- [Input material]:
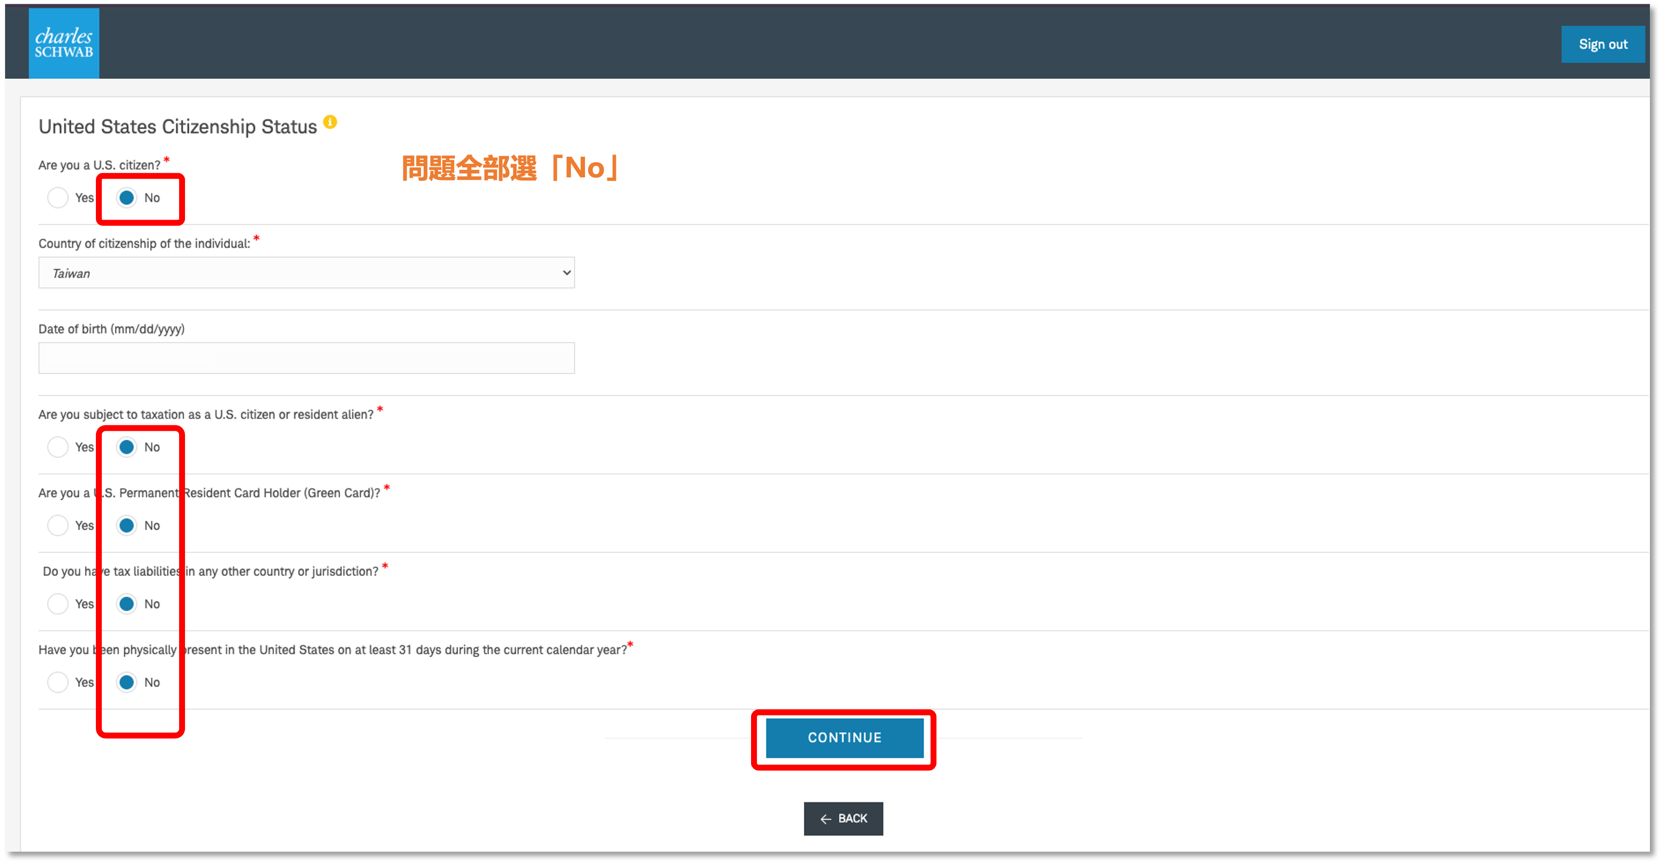This screenshot has height=865, width=1663.
Task: Select Yes for 31 days physically present
Action: (x=58, y=682)
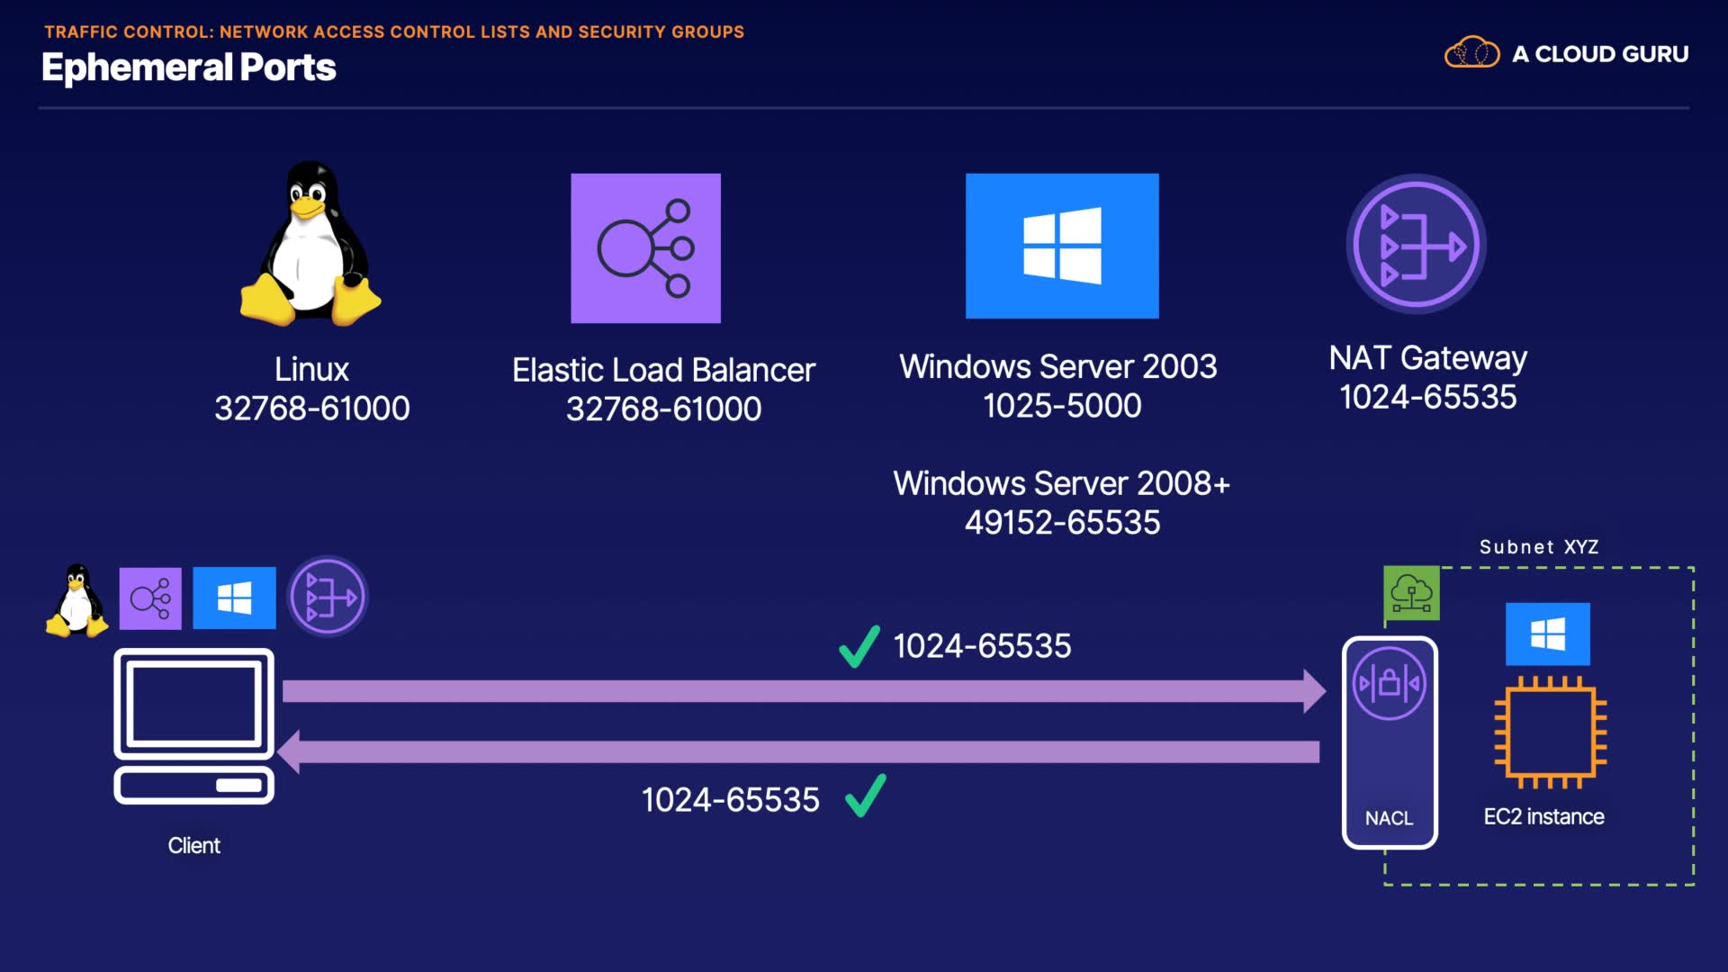The image size is (1728, 972).
Task: Click the Windows Server 2008+ label
Action: point(1061,483)
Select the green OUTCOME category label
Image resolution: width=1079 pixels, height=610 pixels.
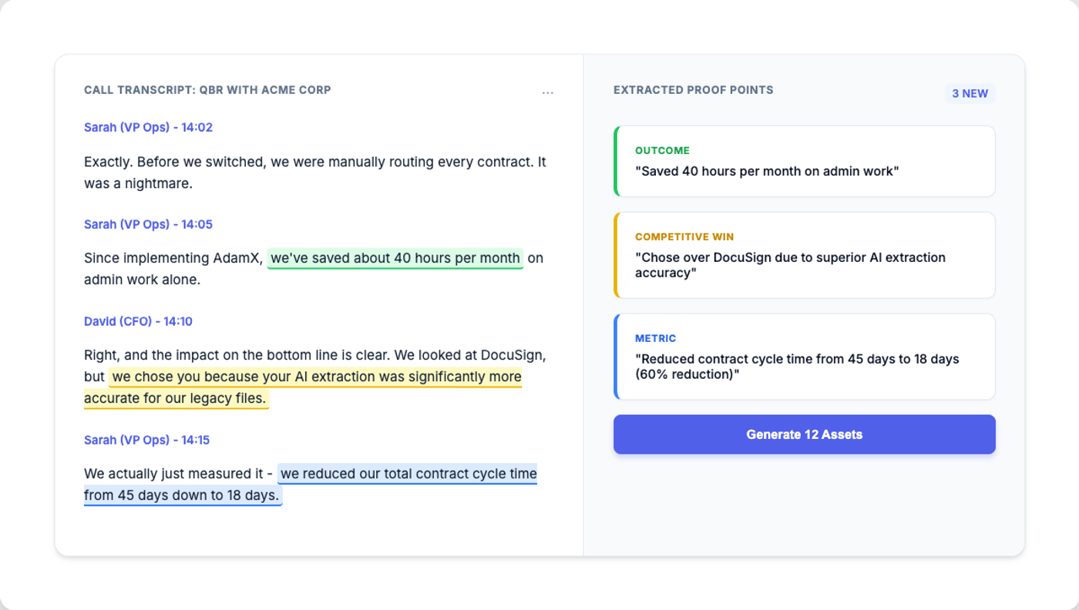coord(662,150)
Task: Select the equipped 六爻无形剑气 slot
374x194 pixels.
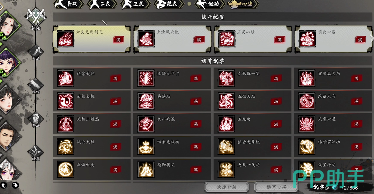Action: pyautogui.click(x=92, y=39)
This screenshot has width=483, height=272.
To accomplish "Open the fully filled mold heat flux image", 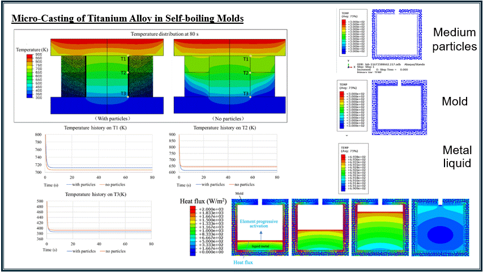I will point(440,228).
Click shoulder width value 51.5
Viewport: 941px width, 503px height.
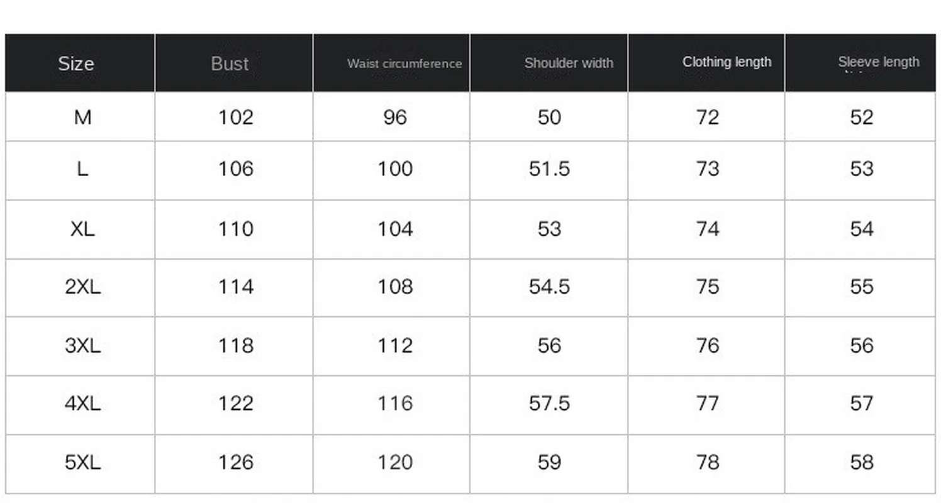(x=549, y=169)
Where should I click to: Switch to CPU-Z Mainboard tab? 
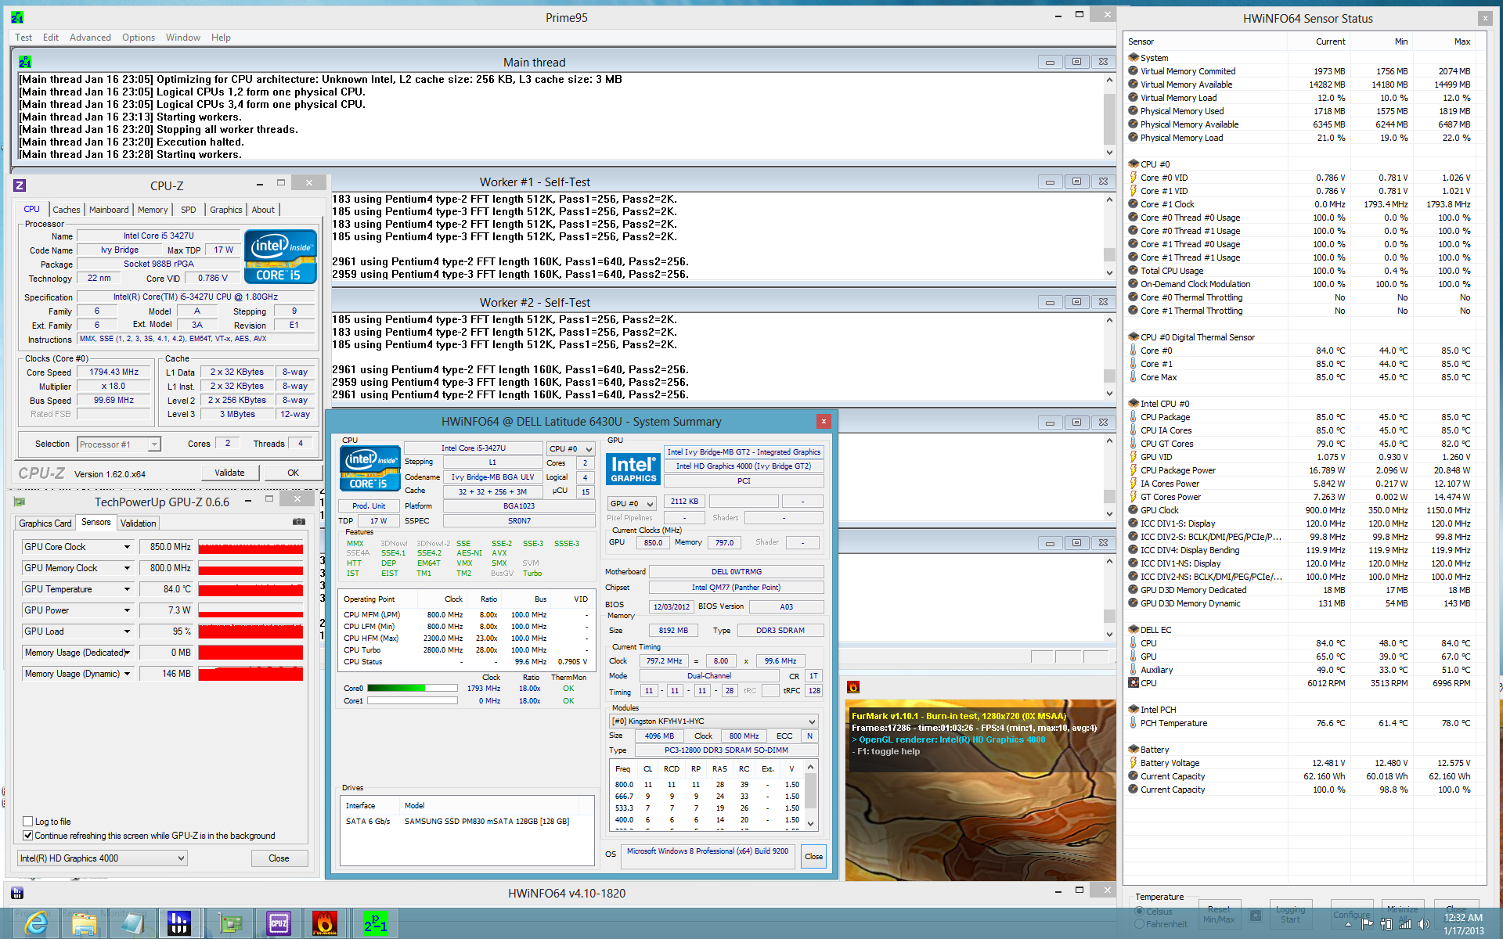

- [What this task involves]: Convert the lines of the records into a Markdown table with the columns "No." and "Line", starting with the line containing "Select the green OUTCOME category label" and continuing through the line containing "Action: pyautogui.click(x=92, y=39)". Omit blank lines and the pictures.

- [The reply]:
| No. | Line |
|---|---|
| 1 | Select the green OUTCOME category label |
| 2 | Image resolution: width=1079 pixels, height=610 pixels. |
| 3 | coord(662,150) |
| 4 | Task: Select the equipped 六爻无形剑气 slot |
| 5 | 374x194 pixels. |
| 6 | Action: pyautogui.click(x=92, y=39) |